I’m 65 years old, and I started taking Social Security at 64. My benefit is $615 a month. My husband’s benefit will be much higher than mine. He’s 61. When he turns 66, will I be able to collect on his benefit? I think I may have been misinformed when I applied for Social Security. I realize that in April, a window closed for spousal benefits, but was that window for all Social Security benefits for spouses?
Let’s start by reassuring everyone. Spousal benefits weren’t eliminated in April! The window closing you refer to was the termination of a specific Social Security filing strategy called “file-and-suspend” — a strategy most people didn’t use.

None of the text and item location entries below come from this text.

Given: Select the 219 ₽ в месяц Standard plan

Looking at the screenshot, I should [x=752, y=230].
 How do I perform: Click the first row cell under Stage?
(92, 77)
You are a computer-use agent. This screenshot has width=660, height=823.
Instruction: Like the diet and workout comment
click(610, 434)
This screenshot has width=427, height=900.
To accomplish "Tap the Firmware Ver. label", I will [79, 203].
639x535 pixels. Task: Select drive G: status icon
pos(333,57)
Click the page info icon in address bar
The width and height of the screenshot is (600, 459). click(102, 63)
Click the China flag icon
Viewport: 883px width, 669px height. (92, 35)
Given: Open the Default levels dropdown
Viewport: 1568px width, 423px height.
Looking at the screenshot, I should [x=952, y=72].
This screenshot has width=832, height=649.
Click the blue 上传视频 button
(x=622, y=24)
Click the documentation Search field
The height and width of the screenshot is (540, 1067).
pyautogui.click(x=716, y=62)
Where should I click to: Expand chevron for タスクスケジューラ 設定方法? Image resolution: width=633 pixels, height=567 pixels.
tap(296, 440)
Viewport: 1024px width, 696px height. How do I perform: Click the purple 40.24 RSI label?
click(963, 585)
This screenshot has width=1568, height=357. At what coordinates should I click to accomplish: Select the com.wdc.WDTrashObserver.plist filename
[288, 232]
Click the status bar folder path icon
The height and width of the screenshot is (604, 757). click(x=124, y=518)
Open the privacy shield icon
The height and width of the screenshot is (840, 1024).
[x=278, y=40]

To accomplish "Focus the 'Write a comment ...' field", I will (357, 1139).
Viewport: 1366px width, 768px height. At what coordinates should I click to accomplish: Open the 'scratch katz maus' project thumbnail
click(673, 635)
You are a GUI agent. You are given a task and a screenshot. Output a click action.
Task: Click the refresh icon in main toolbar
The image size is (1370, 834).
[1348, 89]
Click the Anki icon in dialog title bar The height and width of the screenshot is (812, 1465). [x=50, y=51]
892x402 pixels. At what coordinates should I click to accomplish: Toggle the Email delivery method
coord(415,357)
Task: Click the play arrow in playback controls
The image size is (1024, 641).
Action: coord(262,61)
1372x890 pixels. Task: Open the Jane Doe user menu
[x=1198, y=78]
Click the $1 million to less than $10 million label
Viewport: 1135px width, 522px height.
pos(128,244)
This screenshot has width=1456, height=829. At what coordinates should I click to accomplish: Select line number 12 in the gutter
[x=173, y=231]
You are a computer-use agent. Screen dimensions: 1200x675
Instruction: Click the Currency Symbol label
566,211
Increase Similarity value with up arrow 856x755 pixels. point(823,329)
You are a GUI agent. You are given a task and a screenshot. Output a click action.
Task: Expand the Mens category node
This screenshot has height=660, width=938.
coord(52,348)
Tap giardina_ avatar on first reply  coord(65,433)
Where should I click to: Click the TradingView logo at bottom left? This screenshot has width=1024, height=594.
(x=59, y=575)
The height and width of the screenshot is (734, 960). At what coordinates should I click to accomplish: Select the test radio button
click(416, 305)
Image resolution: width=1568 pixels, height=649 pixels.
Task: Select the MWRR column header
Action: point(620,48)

To collect a Social Security benefit based on your spouse’s record, you must meet these requirements:
1. You must be at least 62
2. You must be married for at least one year
3. Your spouse must have applied for Social Security
4. Your spousal benefit must be bigger than the one you’re entitled to on your own record. When you’re eligible for two benefits, you receive only the larger of the two.
It sounds as if you’ll meet all four requirements after your husband files for his benefit. And you’ll be 66 when you apply for it — your full retirement age — so you’ll qualify for the maximum spousal benefit. That’s 50 percent of the amount your husband will receive when he’s 66 years old.
If his benefit is $1,900 a month, for example, your spousal benefit is $950 a month. If your own benefit is bigger, you won’t collect anything based on his record. If your own benefit is smaller, you can switch to the larger spousal benefit.
THE BOTTOM LINE Married couples still qualify for Social Security benefits based on each other’s work records.